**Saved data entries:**
■ ■ ■ ■

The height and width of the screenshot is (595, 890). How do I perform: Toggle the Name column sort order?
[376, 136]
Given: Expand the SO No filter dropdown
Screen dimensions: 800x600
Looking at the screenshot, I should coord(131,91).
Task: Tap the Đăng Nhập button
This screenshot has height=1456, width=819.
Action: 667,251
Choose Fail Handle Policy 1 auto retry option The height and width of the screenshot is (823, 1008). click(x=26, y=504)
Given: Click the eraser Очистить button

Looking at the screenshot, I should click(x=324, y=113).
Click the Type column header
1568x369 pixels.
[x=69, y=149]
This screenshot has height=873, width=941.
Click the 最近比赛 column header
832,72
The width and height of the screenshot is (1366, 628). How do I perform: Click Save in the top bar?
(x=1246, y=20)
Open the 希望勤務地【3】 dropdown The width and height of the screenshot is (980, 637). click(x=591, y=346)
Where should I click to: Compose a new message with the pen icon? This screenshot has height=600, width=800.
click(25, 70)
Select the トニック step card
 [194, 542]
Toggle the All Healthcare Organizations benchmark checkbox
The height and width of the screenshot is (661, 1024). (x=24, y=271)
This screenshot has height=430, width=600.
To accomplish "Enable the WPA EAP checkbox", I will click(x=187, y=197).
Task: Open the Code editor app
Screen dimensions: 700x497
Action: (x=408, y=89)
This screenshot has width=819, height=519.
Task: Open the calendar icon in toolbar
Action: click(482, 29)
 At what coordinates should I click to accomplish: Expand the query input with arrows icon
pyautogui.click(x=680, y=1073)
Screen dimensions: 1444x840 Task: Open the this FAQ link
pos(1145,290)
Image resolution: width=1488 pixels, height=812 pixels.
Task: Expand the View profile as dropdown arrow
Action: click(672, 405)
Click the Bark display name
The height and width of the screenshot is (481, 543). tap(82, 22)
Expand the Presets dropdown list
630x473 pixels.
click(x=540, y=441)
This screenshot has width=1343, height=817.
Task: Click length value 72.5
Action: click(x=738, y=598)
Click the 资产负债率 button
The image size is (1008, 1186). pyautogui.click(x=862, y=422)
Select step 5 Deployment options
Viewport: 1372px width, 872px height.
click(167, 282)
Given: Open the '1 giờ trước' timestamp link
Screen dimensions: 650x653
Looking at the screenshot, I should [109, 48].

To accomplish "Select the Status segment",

■ ■ ■ ■

**Directions:**
Give back exactly the lines running from the line that has "630x473 pixels." to the end of the entries above.

**Result:**
630x473 pixels.
click(x=540, y=441)
This screenshot has width=1343, height=817.
Task: Click length value 72.5
Action: click(x=738, y=598)
Click the 资产负债率 button
The image size is (1008, 1186). pyautogui.click(x=862, y=422)
Select step 5 Deployment options
Viewport: 1372px width, 872px height.
click(167, 282)
Given: Open the '1 giờ trước' timestamp link
Screen dimensions: 650x653
Looking at the screenshot, I should [109, 48].

To accomplish "Select the Status segment",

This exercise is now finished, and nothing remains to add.